In the ’70s, Zeppelin and the Stones shared some of the same recording facilities. While making Led Zeppelin IV (1971), the band used the Stones’ mobile studio — and sixth Rolling Stone Ian Stewart — to record tracks such as “Rock and Roll.”
Later, the Zep recorded parts of Houses of the Holy (1973) and Physical Graffiti (1975) at Mick Jagger’s Stargroves mansion. And when Page needed extra time to complete Presence (1977), he called up Jagger and asked if the Stones might start their sessions a few days later. (Jagger obliged.)
On another occasion, Page played with Jagger, Keith Richards, and a few other heavyweights on a tracked titled “Scarlet” (1974). And following its July 2020 release Jagger spoke with a BBC morning show to talk about those days.
Mick Jagger described Led Zeppelin shows as a ‘thunderous, wonderful racket’

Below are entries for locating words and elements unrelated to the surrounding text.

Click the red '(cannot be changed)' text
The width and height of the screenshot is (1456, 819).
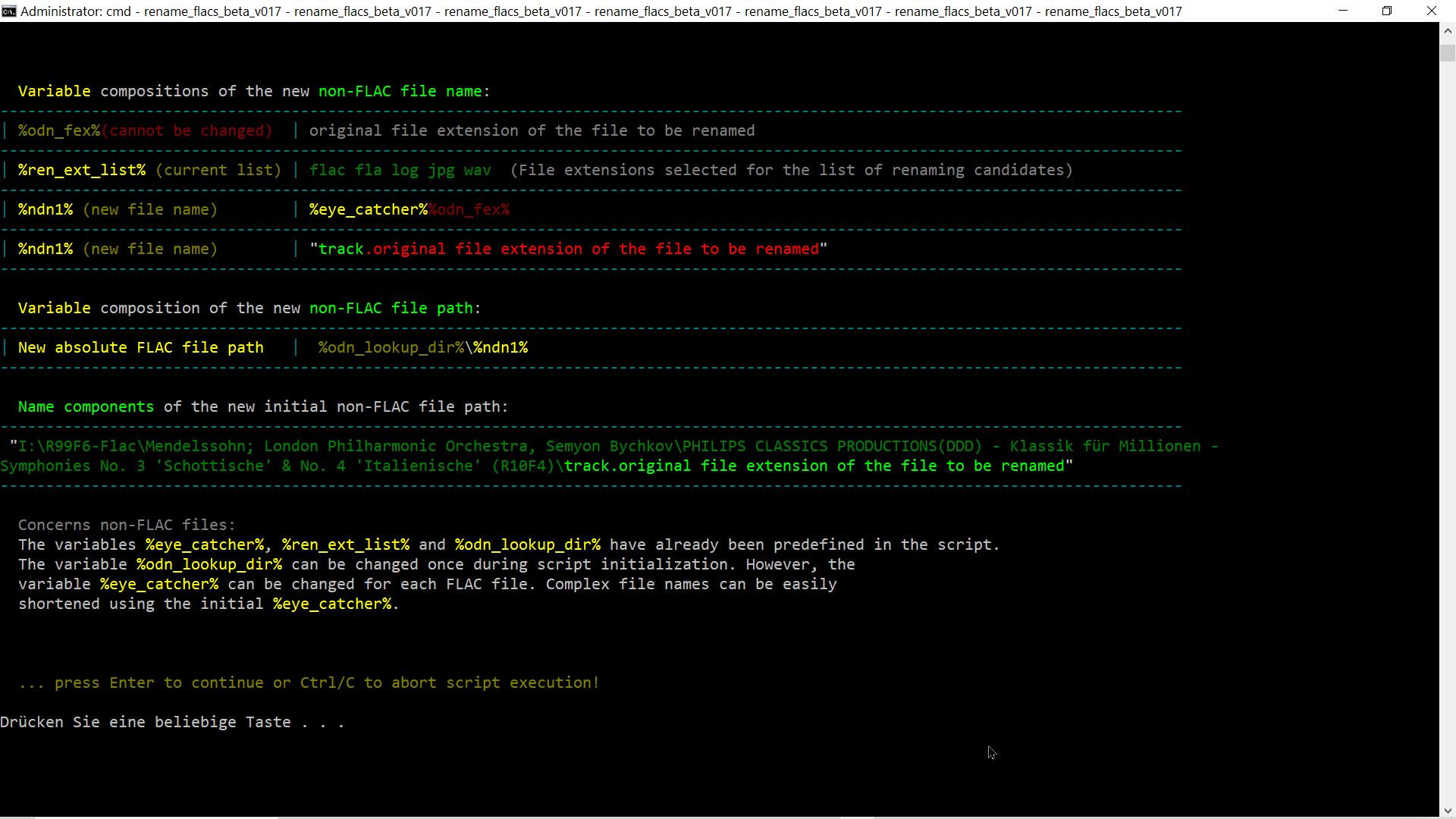pyautogui.click(x=187, y=130)
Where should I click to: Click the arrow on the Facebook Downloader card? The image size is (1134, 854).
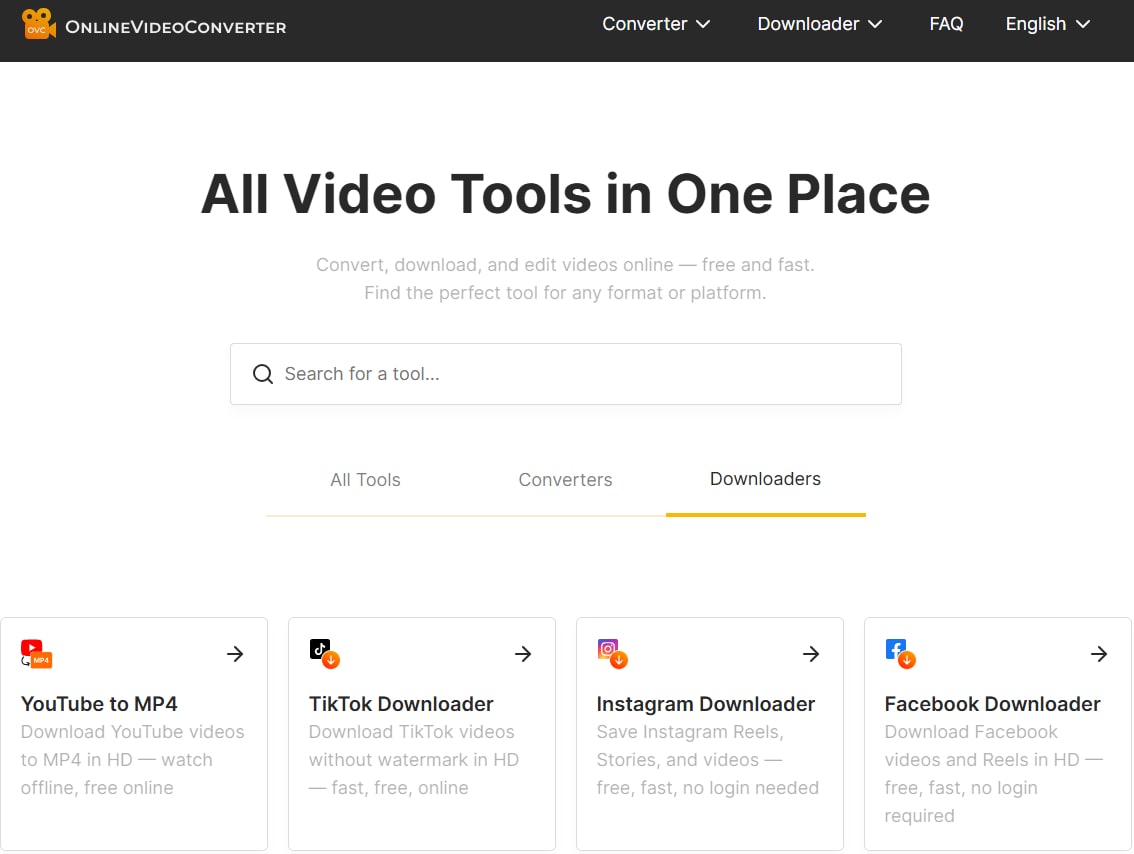pyautogui.click(x=1098, y=654)
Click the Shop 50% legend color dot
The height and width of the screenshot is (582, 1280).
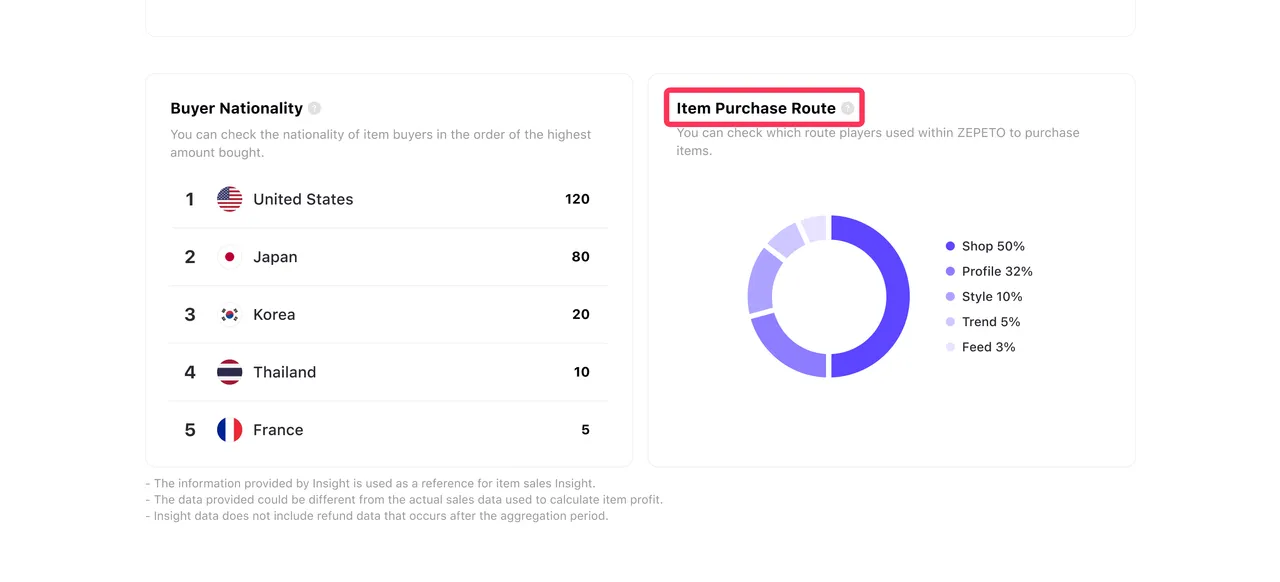[950, 246]
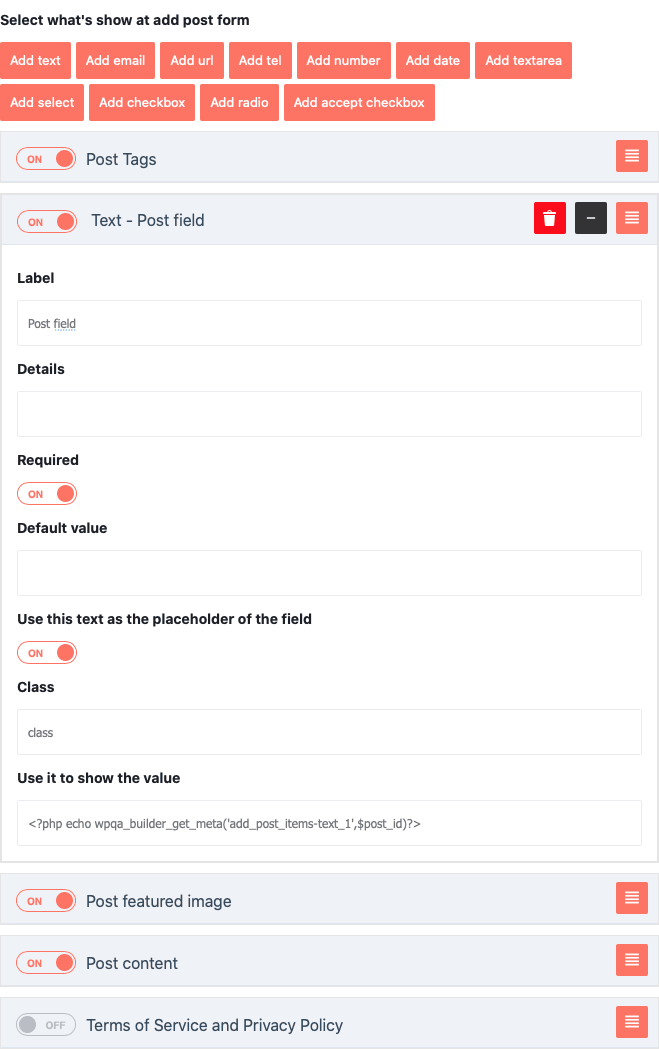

During a July 22 chat with The Zoe Ball Breakfast Show, Jagger thought back to meeting Page and fellow session ace John Paul Jones in the ’60s. “That was 1965, so I knew Jimmy from then,” Jagger said, sounding unsure about the exact year. “Later, they made this very successful band.”
Indeed, Led Zeppelin became massively successful early in the next decade. After bumping The Beatles off the top of the Billboard charts with Led Zeppelin II (1969), Zep started playing sold-out shows in arenas across the U.S. (and around the world). By sales, they were even bigger than the Stones at that point.
Jagger recalled taking in Zep performances in those days. “I remember watching their concerts live in New York and everything,” he said. “And it was great, thunderous, wonderful racket. Brilliant.” But unlike the Stones Zeppelin did not carry on into the ’80s.
Following the death of John Bonham, the band called it a day. From that point on, Zep fans only saw the three surviving members play live shows together on a handful of occasions. Jagger was in attendance at their last one — at the O2 Arena in London in 2007.
Jagger called Zeppelin’s 2007 reunion gig ‘absolutely incredible’
When Page, Jones, and Robert Plant reunited to play a benefit concert for Ahmet Ertegun at the O2, they didn’t have the thunder of Bonham behind them. However, they did have Bonham’s son Jason (who’s performed with the band on other occasions) on drums.
Jagger, who was in attendance, gave the show rave reviews. “I saw their last concert as well,” he told the BBC. “And they were absolutely incredible.” Many agreed with Jagger on this front. In those days, a Zep reunion tour was said to be in the works.
That never happened, of course. Jagger (like Page and Jones) was among those who wished it would have. “I was so disappointed that they didn’t actually go out and tour and do it,” he said. “But then that’s their business, not mine.”